Au sommaire de cette semaine de début de la saison 3 :
Ecouté 🔊 : Spotify se veut le leader de l’audio
Eveillée 🧘 : Salesforce ouvre des espaces de pleine conscience dans ses locaux
Surveillée 🕹️ : les limites de la gamification de la finance
Casqué ⛑️ : comment nos normes sociales évoluent
Flagué 😂 : la Comédie Française reprend Desproges
Ecouté 🔊 : Spotify se rêve en leader de l’audio
Le temps s’est accéléré ces derniers mois sur planète audio (l’année 2020 aura vu 106 millions de nouveaux abonnés rejoindre les plates-formes) : Spotify à qui l’on promettait un destin funeste lorsqu’Apple s’est lancé à sa poursuite en 2016 en lançant Apple Music, se rêve désormais en leader de l’audio (155m d’abonnés payants pour 345m d’actifs par mois) .
Il faut dire que le vent a désormais tourné, et un millier de développeurs dédiés ont permis à la firme suédoise de repasser devant la pomme aux Etats-Unis :
Bruno CROLOT, DG France de Spotify, était l’invité de France Culture dimanche soir dans l’émission Softpower. L’émission est revenue sur la nouvelle donne économique pour les maisons de disque induites par le poids grandissant des plates-formes de streaming (83% de leurs revenus).
On a déjà parlé de la modification intrinsèque de la musique liée aux formats favorisés par les plates-formes; dans l’émission on apprend l’intense traffic qui se joue en coulisses dans le business des playlists (4 milliards de playlists rien que sur Spotify) : en effet, les maisons de disque se font rémunérer au nombre de streams de leurs artistes, certains petits malins ont donc compris l’intérêt de faire le travail de marketing à leur place et de le monétiser ensuite auprès d’elles. Ainsi, on comprend mieux les publicités à répétition sur d’autres réseaux sociaux pour écouter ces playlists sur les plates-formes.
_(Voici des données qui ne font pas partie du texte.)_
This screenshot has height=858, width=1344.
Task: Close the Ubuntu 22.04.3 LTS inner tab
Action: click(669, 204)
Les éditeurs de ces dernières, comme Sumitted ou Spotlister (depuis fermé pour violation des conditions générales de la platforme), demanderaient environ 2 000 € pour référencer une chanson dans l’une de leurs playlists de quelques milliers d’abonnés, sans parler de cette autre déviance : les “fermes d’écoute” où des bots font tourner des abonnements sans auditeurs, aussi appelés “fake streams”.
Pourtant à ce petit jeu (celui des playlists), Spotify n’est pas en reste : il a proposé, lors d’une expérimentation en novembre dernier, une promotion ciblée pour les artistes sur la plateforme contre un ristourne sur la rémunération versée à la maison de disque. Au global, les revenus devraient croître pour la maison de disque.
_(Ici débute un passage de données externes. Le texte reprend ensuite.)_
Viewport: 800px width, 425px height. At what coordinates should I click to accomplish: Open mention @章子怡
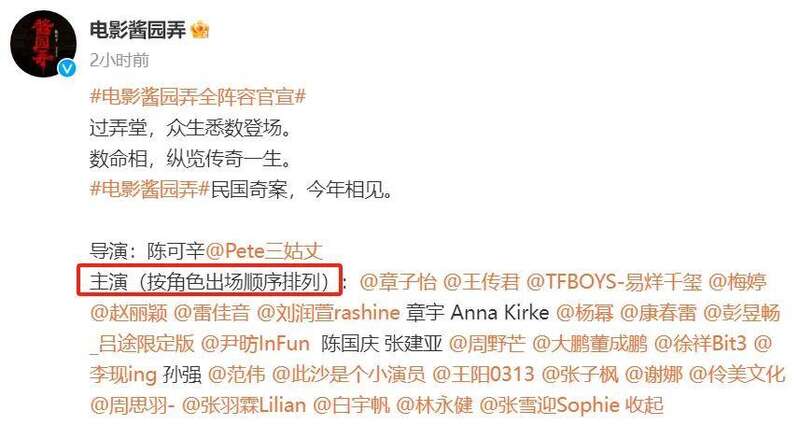[x=398, y=282]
Parmi les autres nouveautés reprises, celle du lancement cette semaine des playlists hybrides reprenant musique et podcast favoris dans ce qui ressemble à s’y méprendre à une tranche radio…
Autres annonces dignes d’intérêt en passant, le lancement en coproduction avec le Monde du “Le Daily” dont on peut se dire que le but est de rencontrer le même succès que le titre du même nom du New York Times (4 millions d’auditeurs quotidiens!) et le rachat de la société Locker Room il y a 6 jours pour accélérer dans le live audio (versant plutôt “parlé” pour rivaliser avec Clubhouse que de se mesurer avec Livenation).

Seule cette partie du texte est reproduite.